Liver and Bile

Gut. 2024;73(4):682–90

Yang TC, Chen WC, Hou MC, Chen PH, Lee PC, Chang CY, Lu HS, Chen YJ, Hsu SJ, Huang HC, Luo JC, Huang YH, Lee FY

Endoscopic variceal ligation versus propranolol for the primary prevention of oesophageal variceal bleeding in patients with hepatocellular carcinoma: An open-label, 2-centre, randomised controlled trial


Objective: This randomised trial aimed to address whether endoscopic variceal ligation (EVL) or propranolol (PPL) is more effective at preventing initial oesophageal variceal bleeding (EVB) in patients with hepatocellular carcinoma (HCC).
Design: Patients with HCC and medium-to-large oesophageal varices (EVs) but without previous EVB were randomised to receive EVL (every 3–4 weeks until variceal eradication) or PPL (up to 320 mg daily) at a 1:1 ratio. Long-term follow-up data on EVB, other upper gastrointestinal bleeding (UGIB), non-bleeding liver decompensation, overall survival (OS) and adverse events (AEs) were analysed using competing risk regression.
Results: Between June 2011 and April 2021, 144 patients were randomised to receive EVL (n = 72) or PPL (n = 72). In the EVL group, 7 patients experienced EVB, and 30 died; in the PPL group, 19 patients had EVB, and 40 died. The EVL group had a lower cumulative incidence of EVB (Gray’s test, p = 0.009) than its counterpart, with no mortality difference (Gray’s test, p = 0.085). For patients with Barcelona Clinic Liver Cancer (BCLC) stage A/B, EVL was better than PPL in reducing EVB (p < 0.001) and mortality (p = 0.003). For patients beyond BCLC stage B, between-group outcomes were similar. Other UGIB, non-bleeding liver decompensation and AEs did not differ between groups. A competing risk regression model confirmed the prognostic value of EVL.

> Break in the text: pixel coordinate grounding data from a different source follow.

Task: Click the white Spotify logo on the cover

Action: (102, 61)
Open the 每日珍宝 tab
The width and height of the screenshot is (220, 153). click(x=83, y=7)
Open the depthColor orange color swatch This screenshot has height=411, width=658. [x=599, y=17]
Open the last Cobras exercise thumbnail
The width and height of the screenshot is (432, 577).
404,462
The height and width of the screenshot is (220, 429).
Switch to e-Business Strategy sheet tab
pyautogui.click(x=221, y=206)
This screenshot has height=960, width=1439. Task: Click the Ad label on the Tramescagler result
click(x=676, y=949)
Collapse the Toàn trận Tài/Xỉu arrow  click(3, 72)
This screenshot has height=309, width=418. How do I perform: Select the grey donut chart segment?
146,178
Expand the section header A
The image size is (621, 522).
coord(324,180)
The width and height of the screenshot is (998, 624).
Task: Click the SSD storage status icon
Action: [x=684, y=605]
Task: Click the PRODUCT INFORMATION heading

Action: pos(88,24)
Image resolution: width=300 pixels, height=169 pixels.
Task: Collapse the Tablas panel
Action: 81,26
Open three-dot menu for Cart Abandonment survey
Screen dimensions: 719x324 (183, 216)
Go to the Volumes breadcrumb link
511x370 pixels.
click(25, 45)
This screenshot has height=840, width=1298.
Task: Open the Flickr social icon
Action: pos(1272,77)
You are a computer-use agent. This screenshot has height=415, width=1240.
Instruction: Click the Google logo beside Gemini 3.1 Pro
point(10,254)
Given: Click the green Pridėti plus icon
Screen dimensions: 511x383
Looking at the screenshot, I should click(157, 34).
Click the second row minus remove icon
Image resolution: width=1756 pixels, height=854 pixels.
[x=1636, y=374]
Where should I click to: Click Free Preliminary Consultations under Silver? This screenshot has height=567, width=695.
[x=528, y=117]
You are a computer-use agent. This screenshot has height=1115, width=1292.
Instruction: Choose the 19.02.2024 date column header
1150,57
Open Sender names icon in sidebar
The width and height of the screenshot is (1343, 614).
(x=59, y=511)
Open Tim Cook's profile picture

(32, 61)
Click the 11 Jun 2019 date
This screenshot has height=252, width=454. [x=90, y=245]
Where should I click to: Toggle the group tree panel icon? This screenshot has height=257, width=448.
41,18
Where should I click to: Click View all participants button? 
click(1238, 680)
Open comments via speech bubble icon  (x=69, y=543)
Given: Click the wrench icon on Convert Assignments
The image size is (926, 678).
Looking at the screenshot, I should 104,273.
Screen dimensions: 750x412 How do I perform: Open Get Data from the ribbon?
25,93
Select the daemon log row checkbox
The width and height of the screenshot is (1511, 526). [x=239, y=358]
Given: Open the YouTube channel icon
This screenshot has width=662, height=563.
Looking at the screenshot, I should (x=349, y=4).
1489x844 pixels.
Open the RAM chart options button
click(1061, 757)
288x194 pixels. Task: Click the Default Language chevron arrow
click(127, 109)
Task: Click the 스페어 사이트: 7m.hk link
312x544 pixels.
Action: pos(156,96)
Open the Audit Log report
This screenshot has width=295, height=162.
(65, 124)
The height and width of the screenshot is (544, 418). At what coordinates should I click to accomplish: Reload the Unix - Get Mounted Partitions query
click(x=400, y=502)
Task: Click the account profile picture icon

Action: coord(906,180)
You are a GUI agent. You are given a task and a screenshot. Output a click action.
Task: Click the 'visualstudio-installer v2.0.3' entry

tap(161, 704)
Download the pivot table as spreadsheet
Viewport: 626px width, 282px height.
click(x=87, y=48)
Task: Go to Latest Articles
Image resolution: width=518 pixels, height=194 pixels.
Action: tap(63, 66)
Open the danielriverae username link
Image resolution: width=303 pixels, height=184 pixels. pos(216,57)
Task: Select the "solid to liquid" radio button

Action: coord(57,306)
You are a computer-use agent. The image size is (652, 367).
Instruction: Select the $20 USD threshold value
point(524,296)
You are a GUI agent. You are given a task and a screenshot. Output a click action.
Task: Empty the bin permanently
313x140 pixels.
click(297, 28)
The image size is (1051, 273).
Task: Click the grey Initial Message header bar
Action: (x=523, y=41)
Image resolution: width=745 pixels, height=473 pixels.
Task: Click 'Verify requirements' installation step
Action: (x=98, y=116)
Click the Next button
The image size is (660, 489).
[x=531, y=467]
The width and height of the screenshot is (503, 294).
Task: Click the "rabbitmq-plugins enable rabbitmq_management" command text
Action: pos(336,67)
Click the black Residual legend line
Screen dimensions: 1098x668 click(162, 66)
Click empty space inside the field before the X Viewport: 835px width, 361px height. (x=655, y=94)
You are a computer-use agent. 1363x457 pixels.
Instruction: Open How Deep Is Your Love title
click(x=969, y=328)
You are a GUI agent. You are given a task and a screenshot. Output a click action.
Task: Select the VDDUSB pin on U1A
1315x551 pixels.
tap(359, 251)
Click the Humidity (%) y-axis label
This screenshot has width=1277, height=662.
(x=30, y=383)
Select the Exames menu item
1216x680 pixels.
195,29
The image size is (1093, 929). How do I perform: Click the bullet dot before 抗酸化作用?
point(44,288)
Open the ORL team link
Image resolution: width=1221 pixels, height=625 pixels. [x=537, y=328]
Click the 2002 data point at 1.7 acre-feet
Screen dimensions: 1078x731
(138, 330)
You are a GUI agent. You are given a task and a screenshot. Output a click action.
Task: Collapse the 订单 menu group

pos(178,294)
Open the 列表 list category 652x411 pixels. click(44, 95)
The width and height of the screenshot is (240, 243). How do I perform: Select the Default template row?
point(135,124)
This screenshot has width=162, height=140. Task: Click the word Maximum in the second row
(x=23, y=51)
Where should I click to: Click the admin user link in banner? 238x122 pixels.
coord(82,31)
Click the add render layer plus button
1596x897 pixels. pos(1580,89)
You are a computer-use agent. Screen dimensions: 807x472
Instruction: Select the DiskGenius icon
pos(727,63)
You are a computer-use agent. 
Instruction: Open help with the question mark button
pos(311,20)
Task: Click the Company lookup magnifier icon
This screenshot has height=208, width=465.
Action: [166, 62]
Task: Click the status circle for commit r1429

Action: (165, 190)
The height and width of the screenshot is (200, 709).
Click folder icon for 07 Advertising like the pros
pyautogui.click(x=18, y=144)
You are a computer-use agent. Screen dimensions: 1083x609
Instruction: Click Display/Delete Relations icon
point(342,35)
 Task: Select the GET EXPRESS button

Conclusion: Endoscopic variceal ligation (EVL) is superior to propranolol in preventing initial oesophageal variceal bleeding (EVB) in patients with hepatocellular carcinoma. The benefits of EVL on EVB and overall survival may be limited to patients with Barcelona Clinic Liver Cancer (BCLC) stage A/B and not to those with BCLC stage C/D.